After Malta, Luxembourg is the second smallest member state of today’s European Union. Nevertheless it was present at the birth of a united Europe. Along with Belgium, Germany, France, Italy and The Netherlands, the Grand Duchy was one of the signatories of the Treaty of Rome in 1957. The ensuing creation of the EEC (European Economic Community) and EURATOM (European Atomic Energy Community) formed the nucleus of the later EU. Luxembourg City itself enjoys equal rights with Brussels and Strasbourg as one of the three official EU capitals.
Several years prior to the ratification of the Treaty of Rome, the Luxembourg capital had already been the scene of significant community decisions. In 1952, the Hôtel de Ville, the city’s Town Hall on Place Guillaume II, was the venue for the signing of the foundation act of the ECSC (High Authority of the European Coal and Steel Community), which became the predecessor of all subsequent community institutions. The High Authority had its seat in a building of the current State Savings Bank in the railway station area.
An influential figure involved in the foundation of the ECSC was French citizen Robert Schuman, who was born in Luxembourg in 1886 and is hailed as the pioneer of a united Europe. Schuman’s birth house, an attractive villa in the suburb of Clausen, is today the seat of the Centre for European Studies and Research.
This European tradition is most evident on the Kirchberg plateau. Since the 1960s, most of the EU institutions that have taken up residence in Luxembourg are indeed located on Kirchberg in modern office buildings; these include the General Secretariat of the European Parliament, the European Court of Justice, the European Investment Bank, the European Court of Auditors and various departments of the European Commission, not forgetting the Publications Office near the railway station.

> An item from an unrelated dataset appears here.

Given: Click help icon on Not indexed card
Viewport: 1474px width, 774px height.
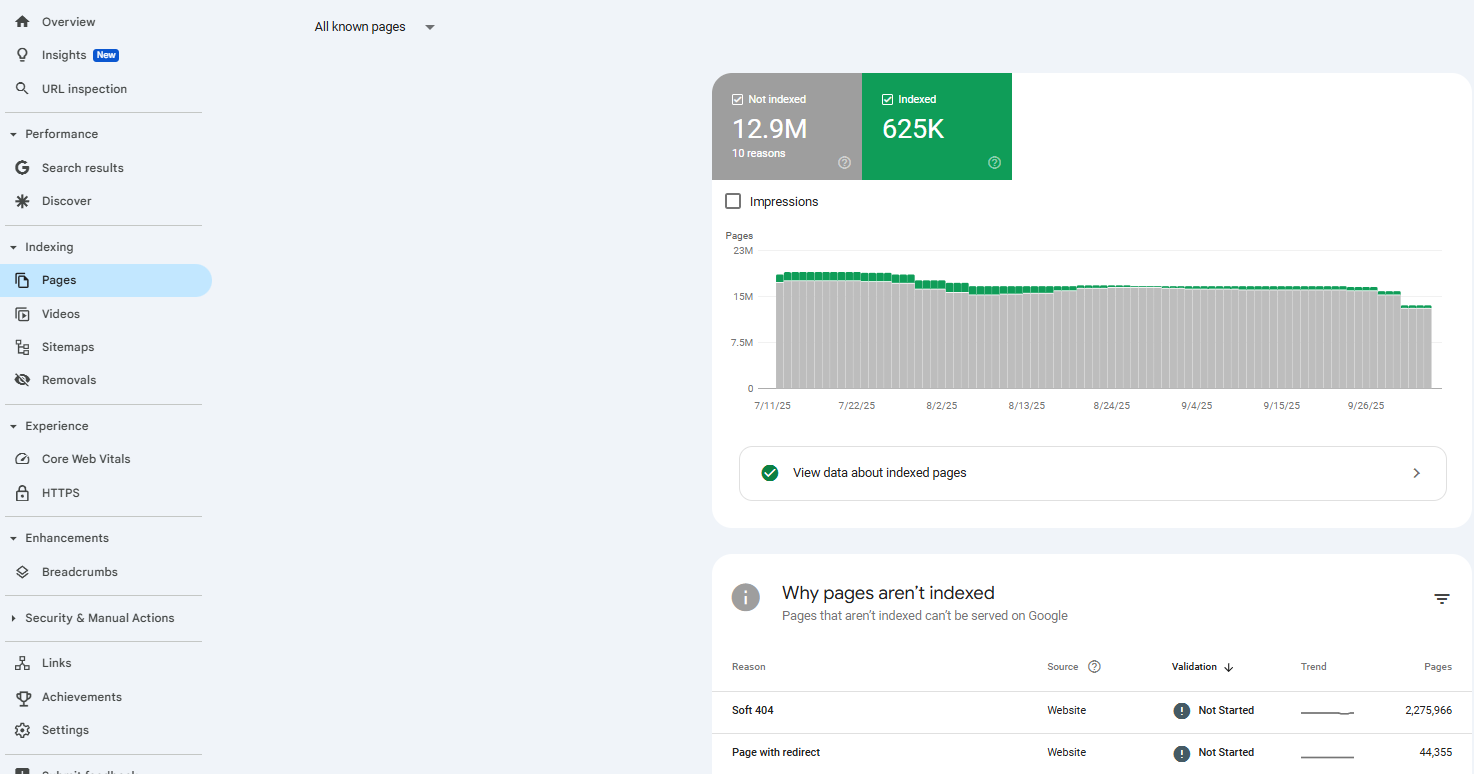Looking at the screenshot, I should tap(844, 163).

The Place de l’Europe, right behind the Grand Duchess Charlotte Bridge, commonly referred to as the “Red Bridge”, is a symbolic gateway to Europe and the booming Kirchberg quarter. The Place de l’Europe features striking futuristic façades, which house not only EU offices and conference rooms, but also impressive cultural institutions.
Daily life also has a thoroughly European feel about it. The city is a true linguistic melting pot – in shops, restaurants and cafés everything from French to Finnish to Estonian is heard. Of the over 60% foreign population living and working in the Luxembourg capital, EU citizens form the strongest group, accounting for 90% of foreigners.